Con l’arrivo di agosto molte famiglie si preparano a partire per le vacanze e nasce una domanda ricorrente: cosa succede alla colf quando il datore di lavoro si assenta? La risposta è contenuta nel Contratto collettivo nazionale del lavoro domestico, che disciplina sia il diritto alle ferie della lavoratrice sia i casi in cui la famiglia sospenda temporaneamente il rapporto di lavoro per proprie esigenze.
La colf ha diritto a 26 giorni di ferie all’anno
Il CCNL del lavoro domestico riconosce alla colf un periodo annuale di 26 giorni di ferie retribuite. Tra questi, almeno 14 giorni devono essere fruiti consecutivamente nell’anno di maturazione, così da garantire un adeguato periodo di riposo.
Le ferie possono quindi essere programmate anche nel mese di agosto, ma devono essere gestite nel rispetto delle regole previste dal contratto e tenendo conto delle esigenze sia della famiglia sia della lavoratrice.
Le vacanze del datore non obbligano la colf a consumare ferie
Uno degli aspetti più importanti riguarda il caso in cui sia il datore di lavoro ad andare in vacanza.
Se la famiglia decide di sospendere temporaneamente il lavoro della colf perché l’abitazione resta vuota, la lavoratrice non è automaticamente obbligata a utilizzare ulteriori giorni di ferie per coprire quel periodo.
Il semplice fatto che il datore si assenti per le proprie vacanze non comporta infatti la perdita della retribuzione né impone alla colf di restare a casa senza stipendio.

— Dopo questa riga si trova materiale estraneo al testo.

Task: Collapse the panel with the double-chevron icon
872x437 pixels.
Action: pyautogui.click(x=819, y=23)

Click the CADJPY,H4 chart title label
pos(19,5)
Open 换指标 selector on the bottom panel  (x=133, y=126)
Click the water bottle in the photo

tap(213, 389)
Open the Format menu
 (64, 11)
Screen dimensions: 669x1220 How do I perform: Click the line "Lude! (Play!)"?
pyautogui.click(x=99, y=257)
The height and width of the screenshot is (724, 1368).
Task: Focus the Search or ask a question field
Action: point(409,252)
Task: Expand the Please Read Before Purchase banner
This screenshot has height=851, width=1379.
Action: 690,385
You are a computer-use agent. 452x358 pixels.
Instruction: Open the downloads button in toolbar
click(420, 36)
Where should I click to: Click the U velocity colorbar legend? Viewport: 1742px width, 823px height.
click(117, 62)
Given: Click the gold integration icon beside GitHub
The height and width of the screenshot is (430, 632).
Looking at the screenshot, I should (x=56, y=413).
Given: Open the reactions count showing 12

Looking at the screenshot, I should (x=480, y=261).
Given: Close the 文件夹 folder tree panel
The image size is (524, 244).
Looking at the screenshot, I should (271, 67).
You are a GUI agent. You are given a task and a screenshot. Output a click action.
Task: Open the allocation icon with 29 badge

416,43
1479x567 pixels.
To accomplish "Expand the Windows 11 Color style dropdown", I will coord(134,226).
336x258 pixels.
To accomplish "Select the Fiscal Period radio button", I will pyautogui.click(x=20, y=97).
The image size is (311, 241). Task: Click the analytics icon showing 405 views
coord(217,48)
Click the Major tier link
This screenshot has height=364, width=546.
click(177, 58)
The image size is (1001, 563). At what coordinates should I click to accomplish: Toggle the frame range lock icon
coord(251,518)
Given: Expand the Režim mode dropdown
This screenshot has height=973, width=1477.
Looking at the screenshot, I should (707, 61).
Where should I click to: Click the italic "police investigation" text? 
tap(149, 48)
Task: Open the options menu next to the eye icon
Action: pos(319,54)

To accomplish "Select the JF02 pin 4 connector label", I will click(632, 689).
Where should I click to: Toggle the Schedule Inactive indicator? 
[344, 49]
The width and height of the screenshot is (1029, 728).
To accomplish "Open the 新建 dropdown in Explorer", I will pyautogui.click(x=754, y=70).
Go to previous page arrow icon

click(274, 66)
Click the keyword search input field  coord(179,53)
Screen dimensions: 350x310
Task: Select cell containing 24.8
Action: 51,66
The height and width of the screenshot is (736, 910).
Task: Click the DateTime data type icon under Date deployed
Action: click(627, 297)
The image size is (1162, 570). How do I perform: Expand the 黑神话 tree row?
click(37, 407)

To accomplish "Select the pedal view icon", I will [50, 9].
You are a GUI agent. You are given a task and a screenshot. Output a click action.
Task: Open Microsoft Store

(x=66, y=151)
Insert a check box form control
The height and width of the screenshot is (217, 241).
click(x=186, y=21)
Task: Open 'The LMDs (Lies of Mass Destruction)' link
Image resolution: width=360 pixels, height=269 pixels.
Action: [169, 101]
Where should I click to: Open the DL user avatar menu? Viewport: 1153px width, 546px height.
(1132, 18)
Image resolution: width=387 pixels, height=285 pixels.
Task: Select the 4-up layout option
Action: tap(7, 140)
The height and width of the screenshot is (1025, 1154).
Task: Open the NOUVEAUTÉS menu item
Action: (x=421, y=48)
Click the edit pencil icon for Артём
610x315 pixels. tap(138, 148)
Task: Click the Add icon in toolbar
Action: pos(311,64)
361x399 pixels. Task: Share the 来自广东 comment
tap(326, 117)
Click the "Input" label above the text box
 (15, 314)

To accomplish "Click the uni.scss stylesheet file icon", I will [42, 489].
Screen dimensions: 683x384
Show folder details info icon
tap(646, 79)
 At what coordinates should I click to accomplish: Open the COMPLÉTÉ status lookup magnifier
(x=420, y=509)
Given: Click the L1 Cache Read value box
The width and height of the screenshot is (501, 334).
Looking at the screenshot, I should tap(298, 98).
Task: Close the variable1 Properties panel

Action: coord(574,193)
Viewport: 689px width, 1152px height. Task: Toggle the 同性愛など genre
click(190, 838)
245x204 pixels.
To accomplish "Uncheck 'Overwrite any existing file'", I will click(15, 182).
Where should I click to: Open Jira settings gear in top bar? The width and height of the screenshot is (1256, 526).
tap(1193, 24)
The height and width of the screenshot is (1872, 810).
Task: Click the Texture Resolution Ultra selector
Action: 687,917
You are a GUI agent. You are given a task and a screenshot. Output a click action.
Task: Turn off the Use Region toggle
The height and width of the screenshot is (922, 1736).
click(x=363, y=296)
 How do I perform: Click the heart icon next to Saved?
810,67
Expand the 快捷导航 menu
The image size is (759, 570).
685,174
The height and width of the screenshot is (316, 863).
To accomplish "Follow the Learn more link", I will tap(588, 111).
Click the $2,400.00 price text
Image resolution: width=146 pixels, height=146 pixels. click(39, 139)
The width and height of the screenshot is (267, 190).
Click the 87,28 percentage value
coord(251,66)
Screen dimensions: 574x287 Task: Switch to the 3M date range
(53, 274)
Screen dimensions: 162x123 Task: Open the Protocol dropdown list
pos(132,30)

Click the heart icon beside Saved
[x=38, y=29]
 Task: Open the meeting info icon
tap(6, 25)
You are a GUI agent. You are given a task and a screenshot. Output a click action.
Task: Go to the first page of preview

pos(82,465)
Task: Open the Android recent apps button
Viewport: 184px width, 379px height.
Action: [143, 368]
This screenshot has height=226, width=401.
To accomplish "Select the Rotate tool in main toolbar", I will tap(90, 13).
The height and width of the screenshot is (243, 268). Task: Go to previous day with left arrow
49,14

Quando la sospensione deve essere retribuita
Può accadere che il datore sospenda il rapporto di lavoro per esigenze organizzative, ad esempio durante il periodo di ferie estive.
Se la colf non intende utilizzare altri giorni di ferie maturati, il periodo di sospensione extrafestiva deve essere comunque retribuito. In altre parole, la lavoratrice conserva il diritto alla retribuzione anche se non presta servizio, quando l’interruzione dipende esclusivamente dalla scelta della famiglia.
Questa tutela evita che il lavoratore domestico subisca una riduzione dello stipendio per decisioni che non dipendono dalla propria volontà.
Ferie da programmare correttamente
La gestione delle ferie nel lavoro domestico richiede quindi una programmazione condivisa e il rispetto delle disposizioni del CCNL. Le ferie spettano alla lavoratrice e seguono regole precise, mentre eventuali periodi di inattività dovuti alle vacanze del datore non possono tradursi automaticamente nell’obbligo di consumare ulteriori giorni di ferie o nella perdita della retribuzione.
Per questo motivo è sempre opportuno concordare con anticipo il calendario delle ferie, evitando equivoci e garantendo il pieno rispetto dei diritti previsti dal contratto collettivo.